There was a rather old fashioned lady, who was planning a couple of weeks vacation in Florida. She also was quite delicate and elegant with her language. She wrote a letter to a particular campground and asked for reservations. She wanted to make sure the campground was fully equipped but didn't know quite how to ask about the "toilet" facilities. She just couldn't bring herself to write the word "toilet" in her letter. After much deliberation, she finally came up with the old fashioned term "Bathroom Commode," but when she wrote that down, she still thought she was being too forward. So she started all over again; rewrote the entire letter and referred to the Bathroom Commode" simply as the "B.C.". Does the campground have its own "B.C.?" is what she actually wrote.
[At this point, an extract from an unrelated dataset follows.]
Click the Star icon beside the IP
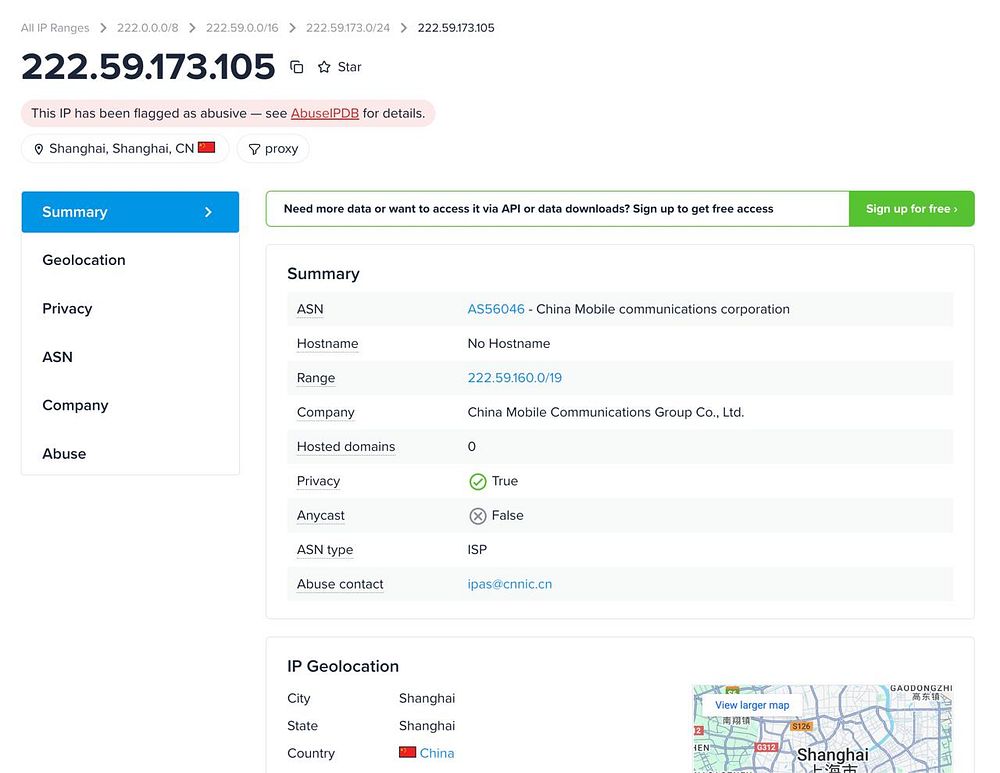This screenshot has width=1000, height=773. coord(324,67)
Well, the campground owner wasn't old fashioned at all, and then he got the letter, he couldn't figure out what the lady was talking about. That "B.C." really stumped him.
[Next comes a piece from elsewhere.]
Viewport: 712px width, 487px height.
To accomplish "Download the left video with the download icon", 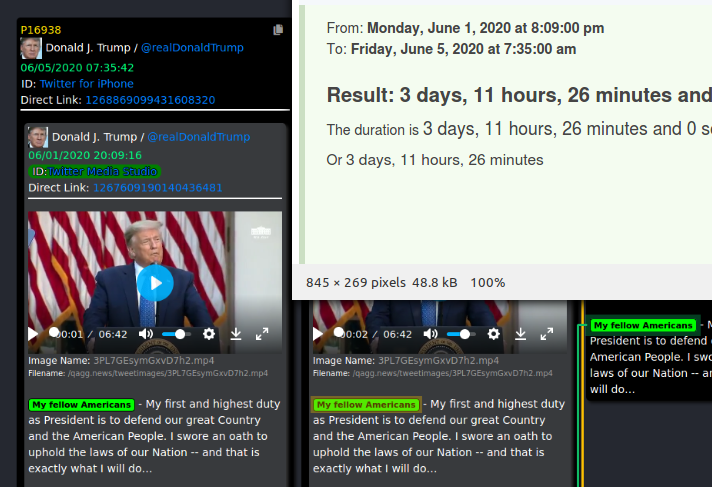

After worrying about it for several days, he showed the letter to other campers, but they couldn't figure out what the lady meant either. The campground owner finally came to the conclusion that the lady was and must be asking about the location of the local Baptist Church. So he sat down and wrote the following reply: "Dear Madam: I regret very much the delay in answering your letter, but I now take pleasure of informing in that the "B.C." is located nine miles north of the camp site and is capable of seating 250 people at one time. I admit it is quite a distance away if you are in the habit of going regularly but no doubt you will be pleased to know that a great number of people take their lunches along, and make a day of it..... They usually arrive early and stay late. The last time my wife and I went was six years ago, and it was so crowded we had to stand up the whole time we were there. It may interest you to know that right now, there is a supper planned to raise money to buy more seats.....They plan to hold the supper in the middle of the B.C., so everyone can watch and talk about this great event.....I would like to say it pains me very much, not to be able to go more regularly, but it is surely not for lack of desire on my part....As we grow older, it seems to be more and more of an effort, particularly in cold weather..... If you decide to come down to the campground, perhaps I could go with you the first time you go...sit with you...and introduce you to all the other folks..... This is really a very friendly community.....

Good Warm Weather Listening Music

When the weather starts getting warm, I have certain music I like to bring out. The first time each spring when it's warm enough for me to drive with my windows down, I bring along The Yes Album by Yes. It is really happy, natural-sounding music. John Anderson has the most peaceful voice, and the music is so well textured. If you have an appreciation for music that is about artistry, not just tapping your foot or shaking your rump, you should consider Yes. Begin with this album, then if you like it, go with Fragile. If you can handle Fragile, and want something even more outlandish, go for Close To The Edge. My favorite Yes song is Close To The Edge. It's astounding, but it's the kind of music you have to sit down and pay attention to. Yes is one of the greatest bands that has ever existed, and it's unfortunate that more people my age don't have an appreciation for music of their calibur.